Coordination Chemistry of [E(Idipp)]2+ Ligands (E = Ge, Sn): Metal Germylidyne [Cp(CO)2WGe(Idipp)]+ and Metallotetrylene [Cp(CO)3W–E(Idipp)]+ Cations

The synthesis and full characterization of the NHC-stabilized tungstenochloro­stannylene [Cp*­(CO)3W–SnCl­(Idipp)] (1Sn), the NHC-stabilized chloro­germylidyne complex [Cp*­(CO)2WGeCl­(Idipp)] (2), the tungsten germylidyne complex salt [Cp*­(CO)2WGe­(Idipp)]­[B­(C6H3-3,5-(CF3)2)4] (3), and the cationic metallo­stannylene [Cp*­(CO)3W–Sn­(Idipp)]­[Al­(OC­(CF3)3)4] (4Sn) are reported (Idipp = 2,3-dihydro-1,3-bis­(2,6-diisopropylphenyl)-1H-imidazol-2-ylidene, Cp* = η 5-C5Me5). Metathetical exchange of SnCl2(Idipp) with Li­[Cp*W­(CO)3] afforded selectively 1Sn. Photolytic decarbonylation of the Ge analogue [Cp*­(CO)3W–GeCl­(Idipp)] (1Ge) afforded the NHC-stabilized chlorogermylidyne complex (2), featuring a trigonal-planar coordinated germanium center and a W–Ge double bond (W–Ge 2.3496(5) Å). Chloride abstraction from 2 with Na­[B­(C6H3-3,5-(CF3)2)4] yielded the germylidyne complex salt 3, which contains an almost linear W–Ge–C1 linkage (angle at Ge = 168.7(1)°) and a W–Ge triple bond (2.2813(4) Å).
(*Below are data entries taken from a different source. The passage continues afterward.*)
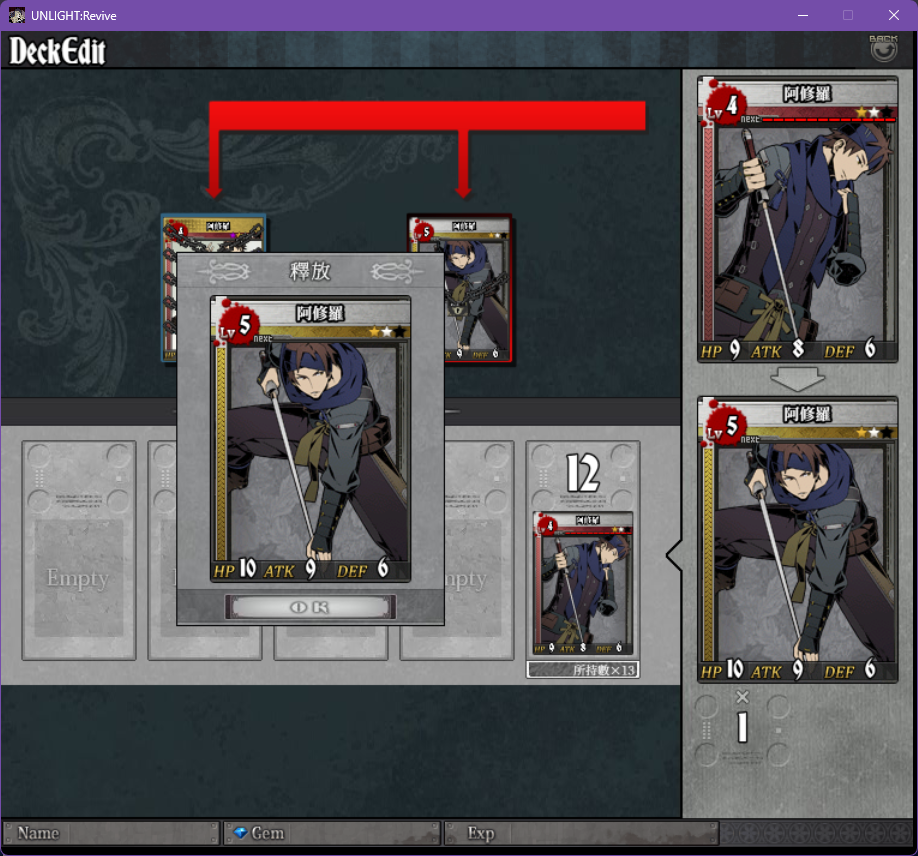Image resolution: width=918 pixels, height=856 pixels.
Task: Click the ×1 quantity counter
Action: (x=742, y=717)
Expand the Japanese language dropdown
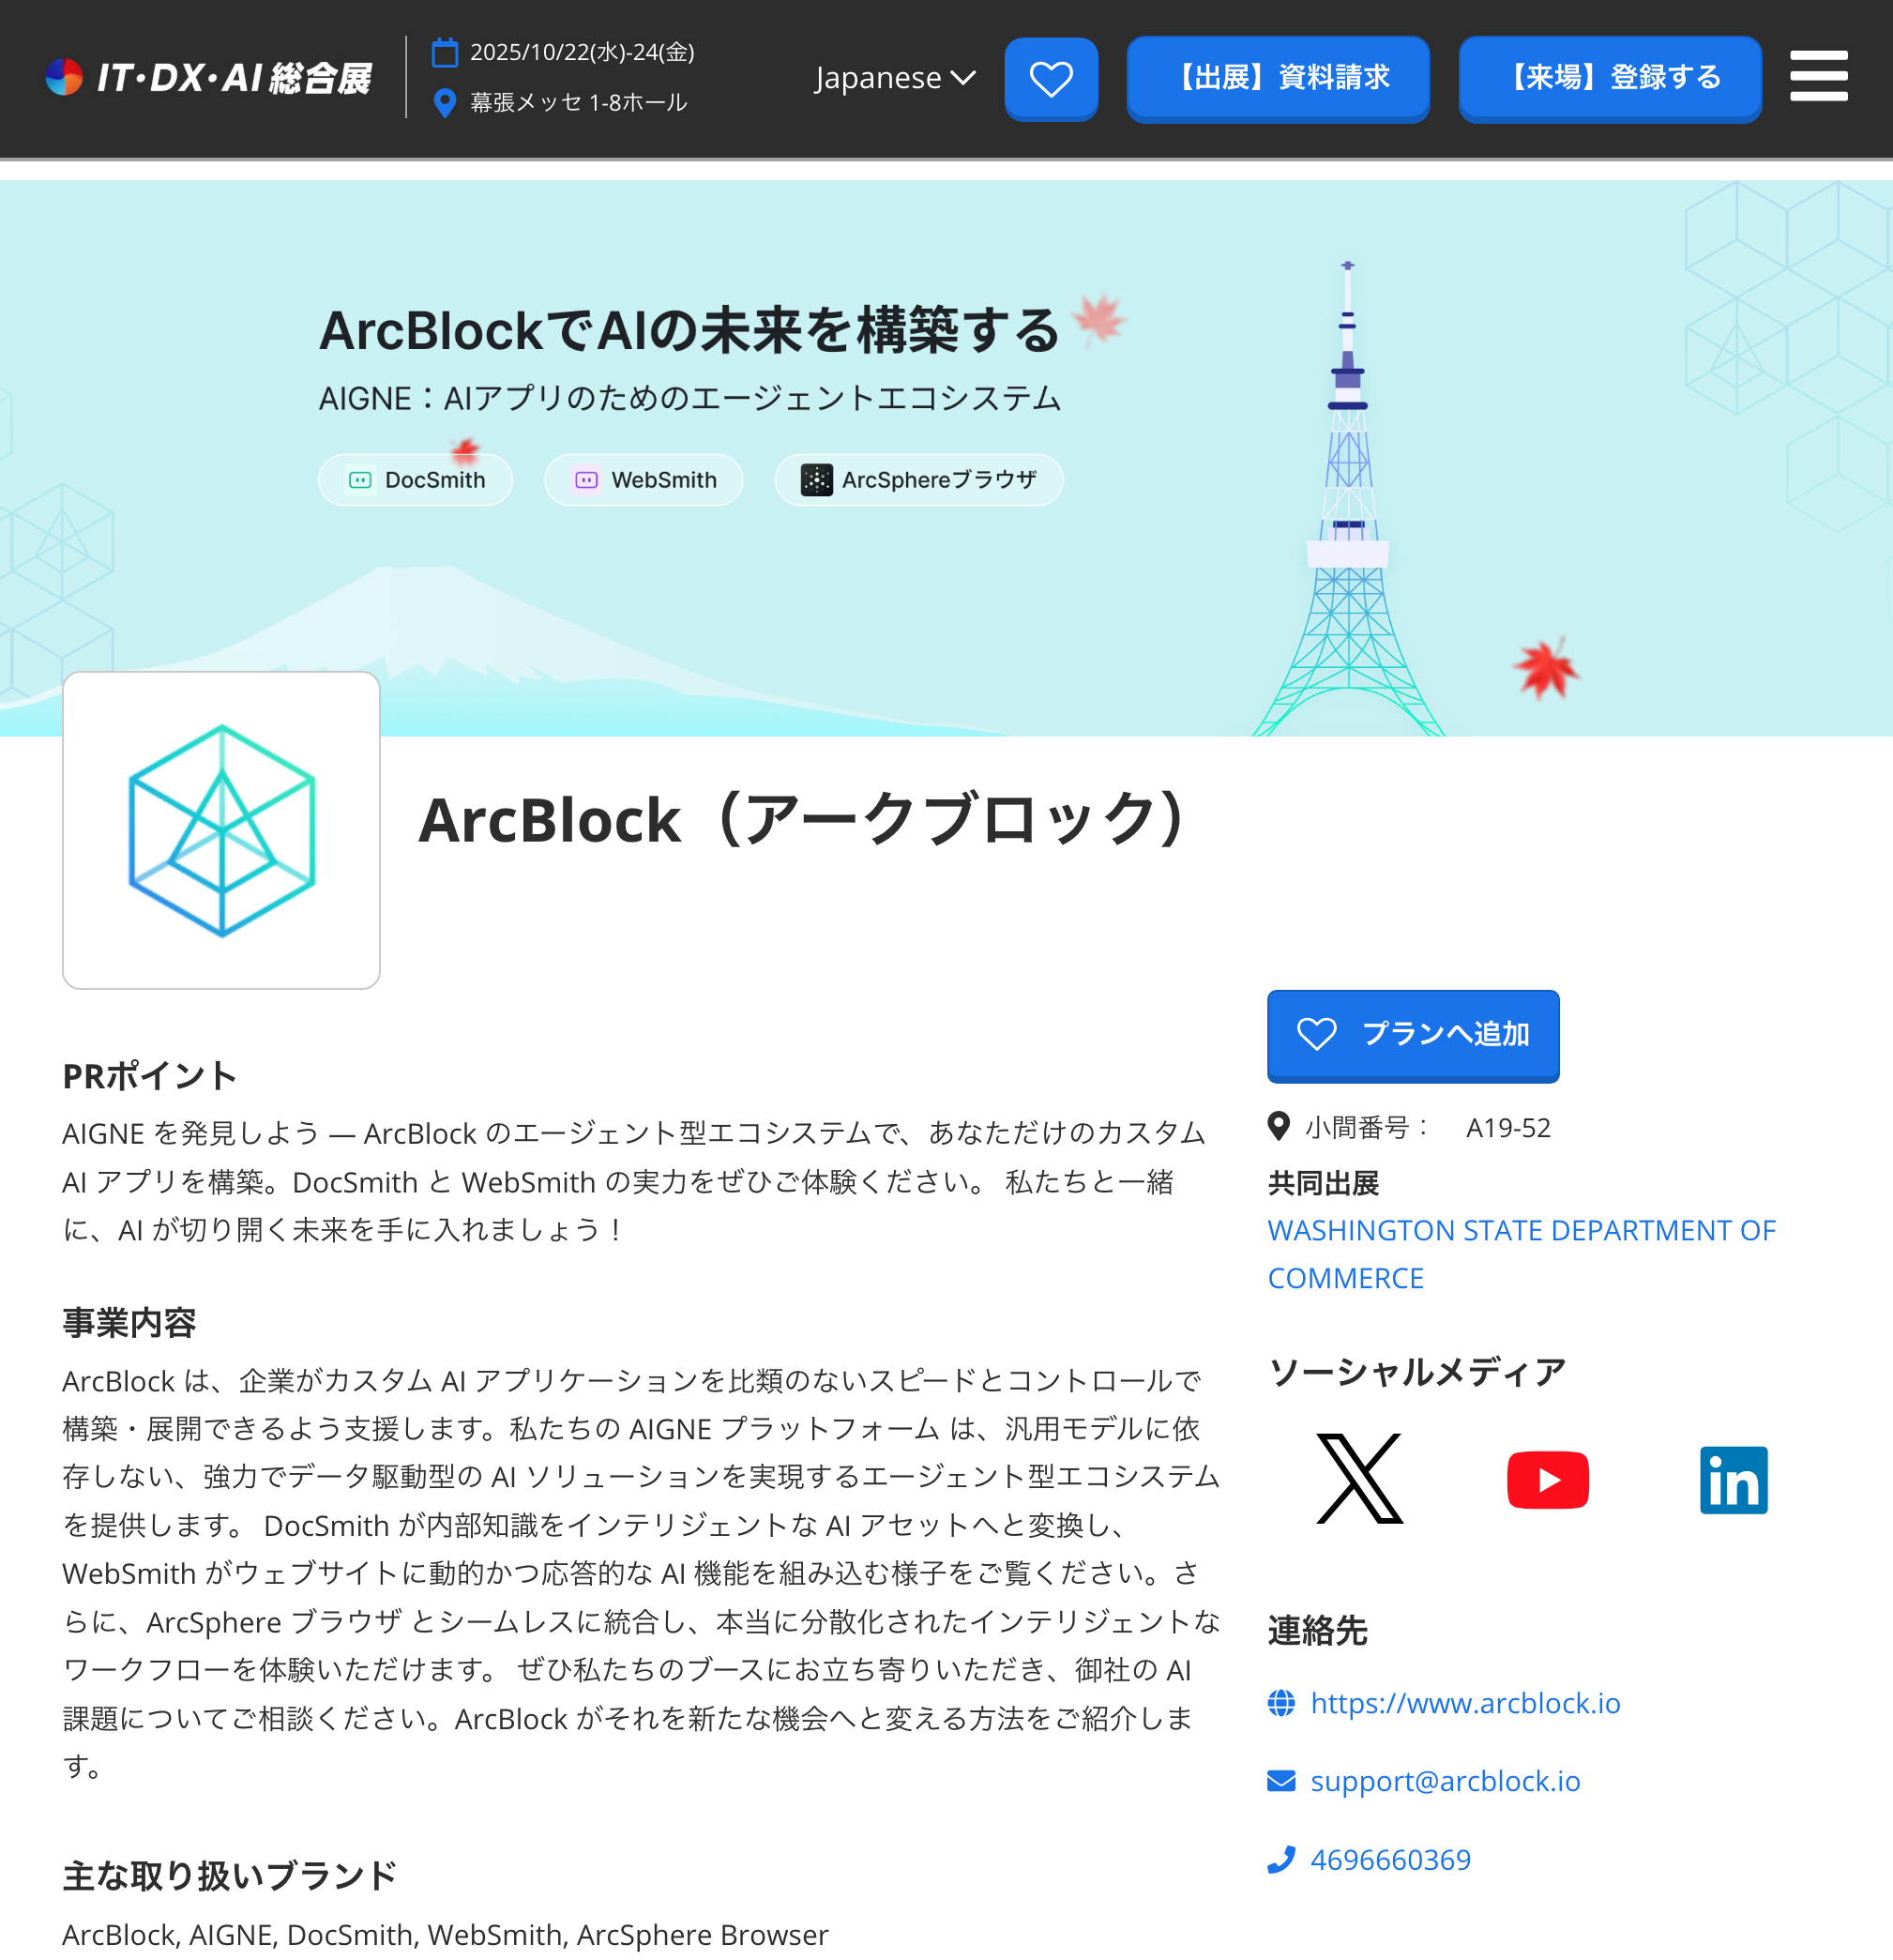 pos(894,77)
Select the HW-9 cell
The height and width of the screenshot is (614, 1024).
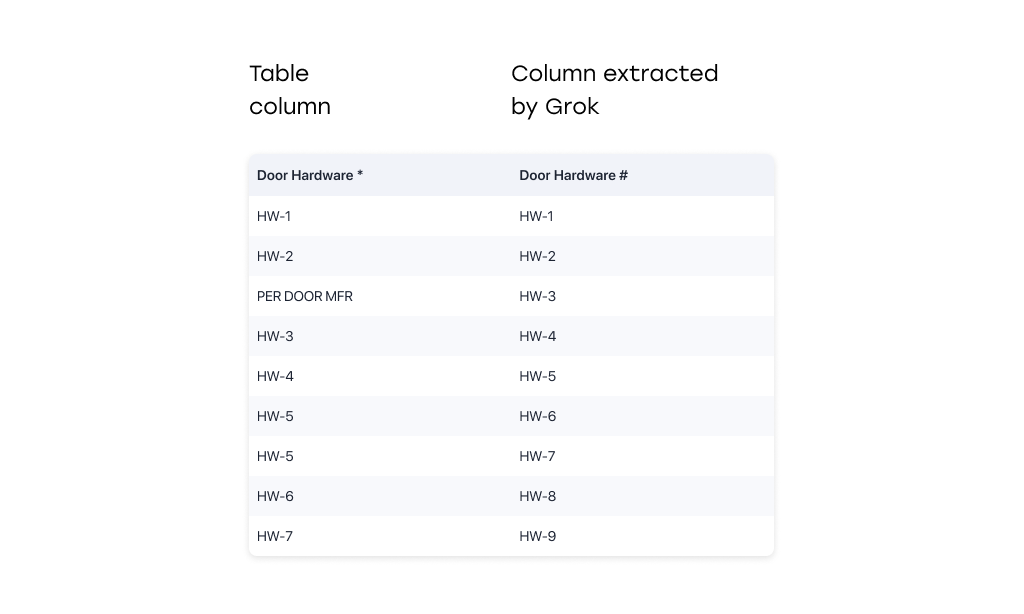(538, 536)
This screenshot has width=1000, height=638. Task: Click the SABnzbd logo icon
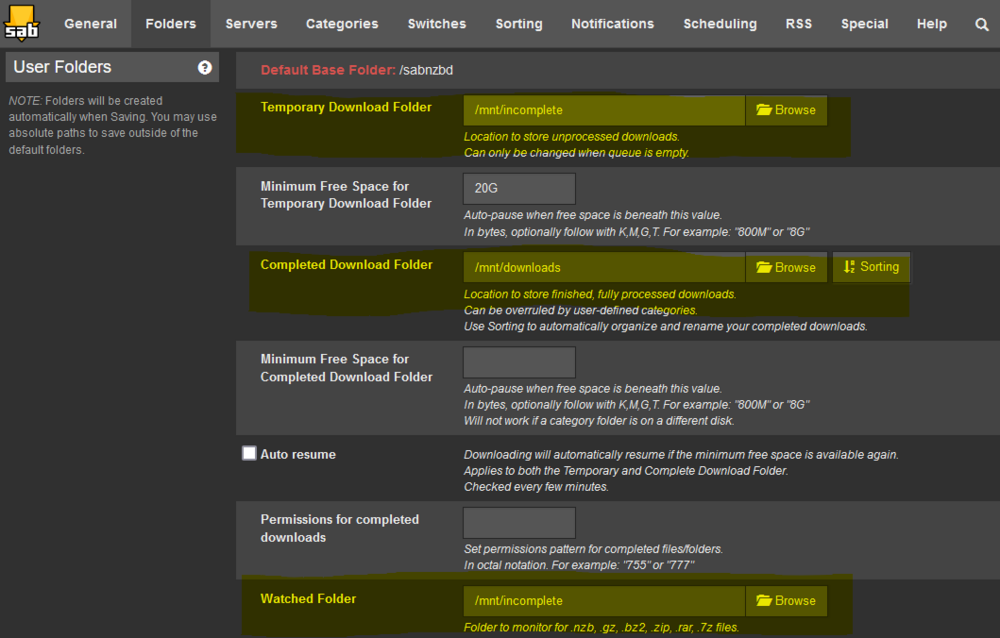(x=22, y=24)
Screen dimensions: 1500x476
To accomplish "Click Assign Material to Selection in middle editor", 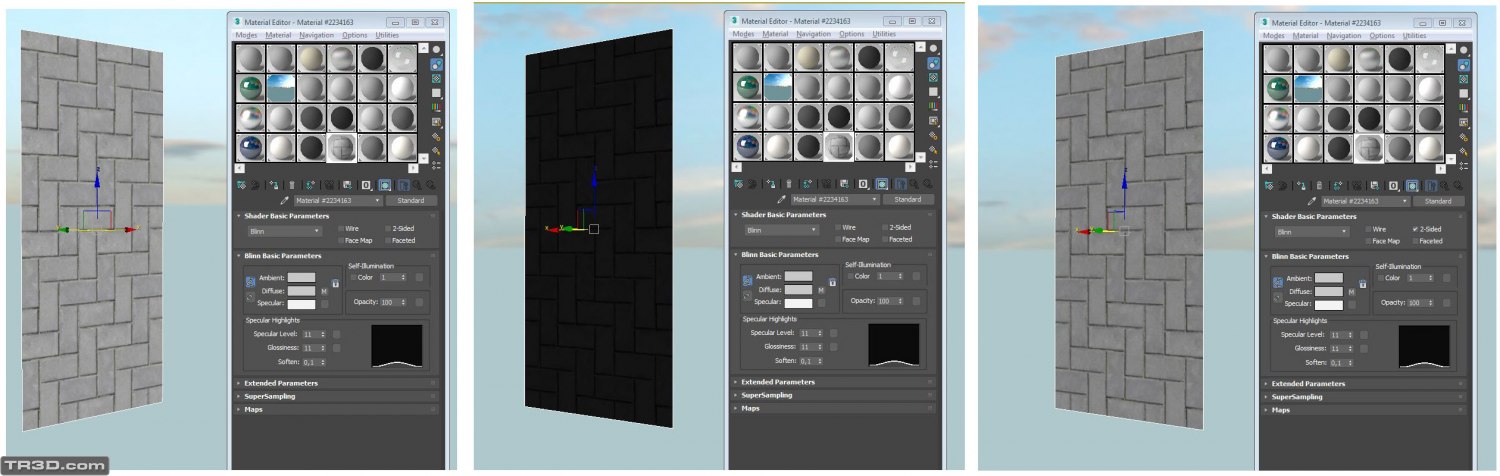I will coord(773,185).
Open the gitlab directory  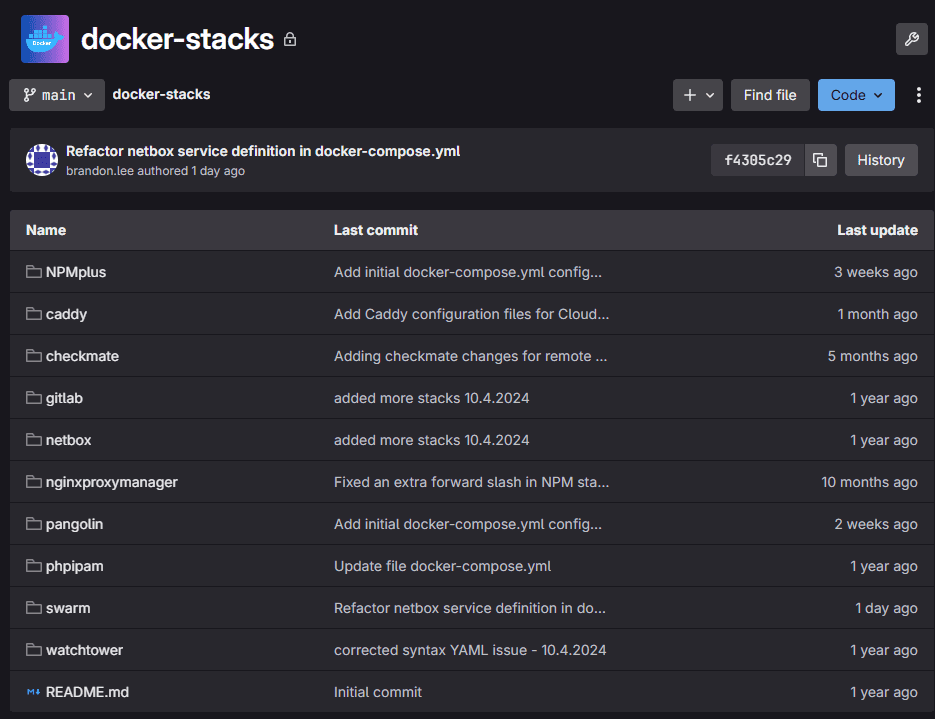coord(66,398)
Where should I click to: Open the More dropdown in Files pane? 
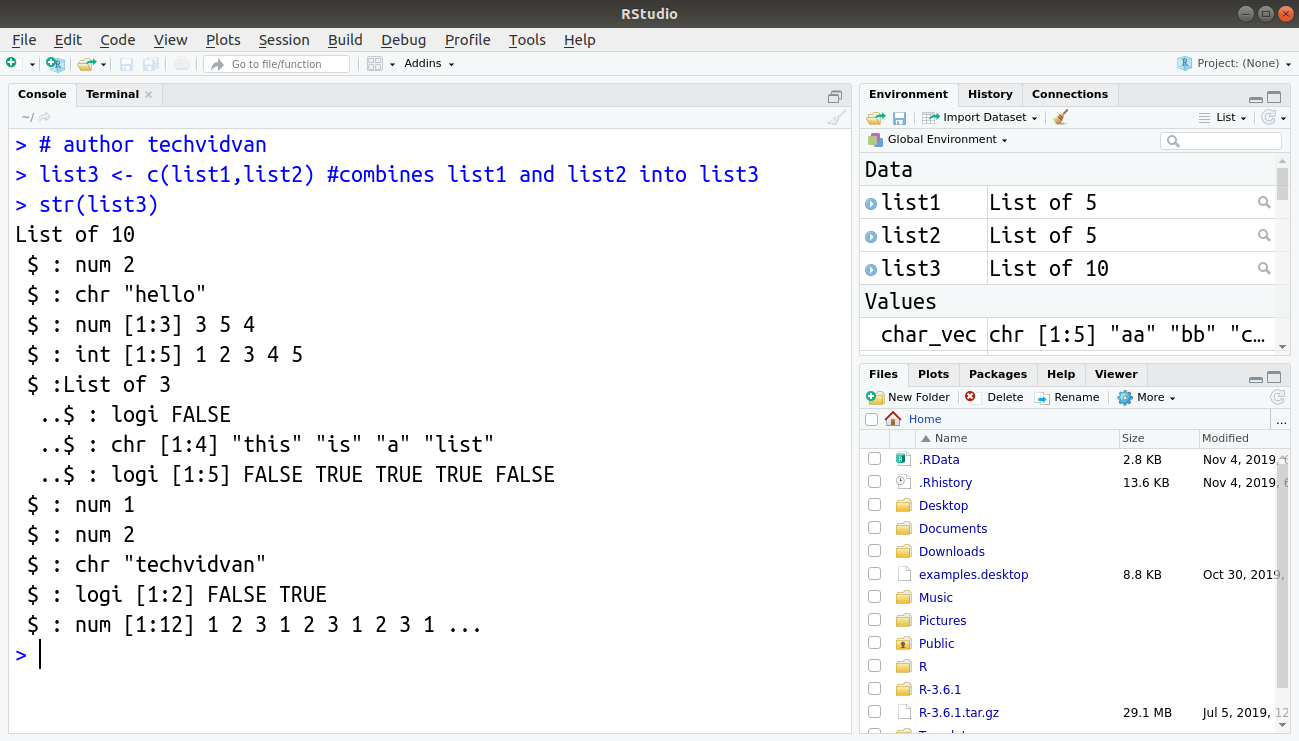point(1146,397)
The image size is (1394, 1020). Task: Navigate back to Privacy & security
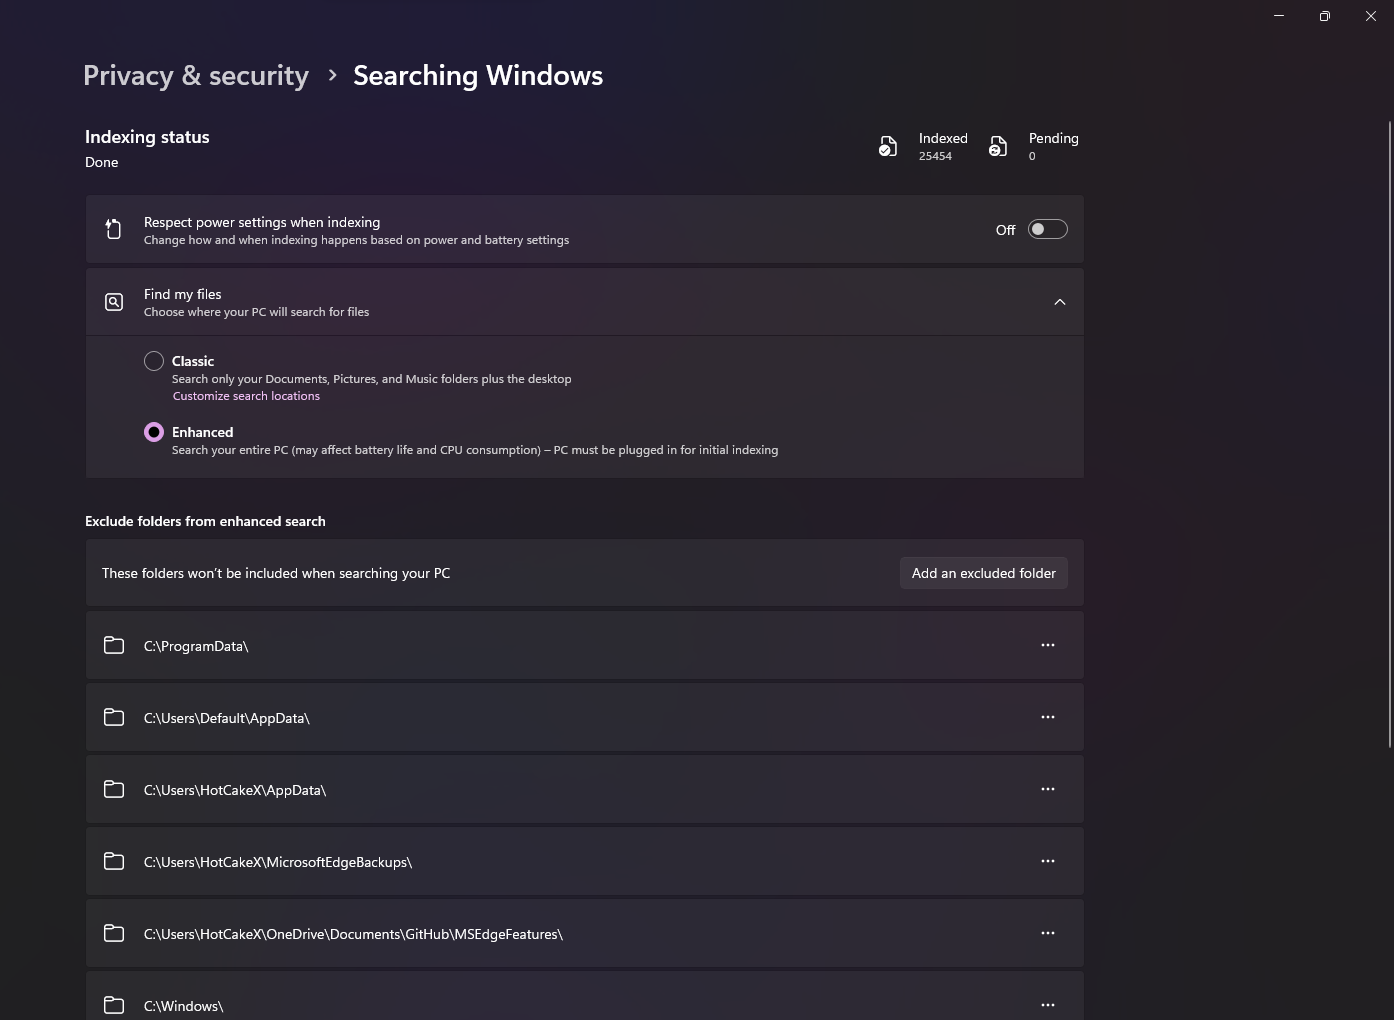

Chloride elimination from 1Ge afforded the tungstenogermylene salt [Cp*­(CO)3W–Ge­(Idipp)]­[B­(C6H3-3,5-(CF3)2)4] (4Ge), which in contrast to 1Ge could not be decarbonylated to form 3 despite the less strongly bound carbonyl ligands. The tin compounds 1Sn and 4Sn did not afford products bearing multiple W–Sn bonds. Treatment of 4Ge with Me2NCCNMe2 yielded unexpectedly the neutral germyl complex 5 containing a pendant 1-germabicyclo-[3,2,0]-hepta-2,5-diene ligand instead of the anticipated [2 + 1]-cycloaddition product at the Ge-center.